CBN’s acting director of corporate communications Isaac Okorafor said the decision was not a policy reversal but a response to the needs of Nigerians.
The policy aims to close the gap between the interbank and parallel market rates of the naira to other currencies.
Earlier in 2016, the CBN halted forex sale to the BDCs, stating that they were exploiting the apex bank. The CBN however reversed that decision in August, authorising banks to sell $30,000 to BDCs on a weekly basis, a decision the BDCs lauded but claimed could be better.
This Tuesday, however, the CBN conceded again: it yielded to the yearnings of the BDCs, and increased forex sale to $50,000 per week.
The decision was made at the Bankers Committee meeting in Abuja and communicated to the press by Kennedy Uzokam, managing director of United Bank for Africa (UBA), at a briefing after the meeting.

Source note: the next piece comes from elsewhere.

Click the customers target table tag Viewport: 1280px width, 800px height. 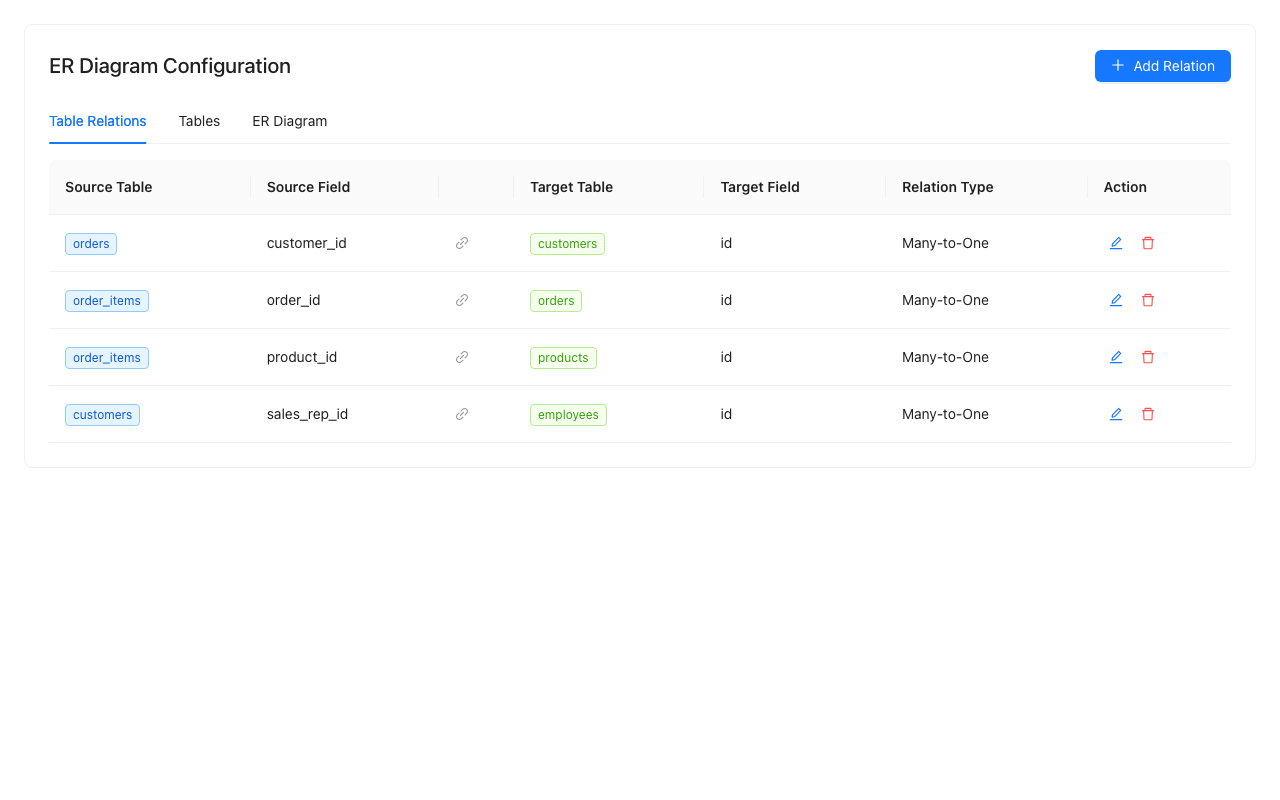pos(567,243)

“As you all know the issue of making foreign exchange available to Nigerians has been very topical and the CBN has been working hard to address this,” he said. “About two weeks ago, a policy was released that made banks sell monies to BDCs, and BDCs are supposed to pass these monies to Nigerians to meet various needs.
“At the meeting today, and as expected, we got feedback from the market and the CBN being a responsive regulator has decided to move the limit from $30,000 per BDC to $50, 000.
“We believe that this development will make more cash available to the BDCs and increase the supply and this will help to drive down the price.”
He said the decision was due to the fact that the CBN expects that many Nigerians are returning to school and are in need of forex.
“CBN and the Bankers Committee have reviewed this and we know people are going back to school. They need money. People have other responsibilities like travelling abroad during this period. Should we say let us hold to our position when we know the reality?”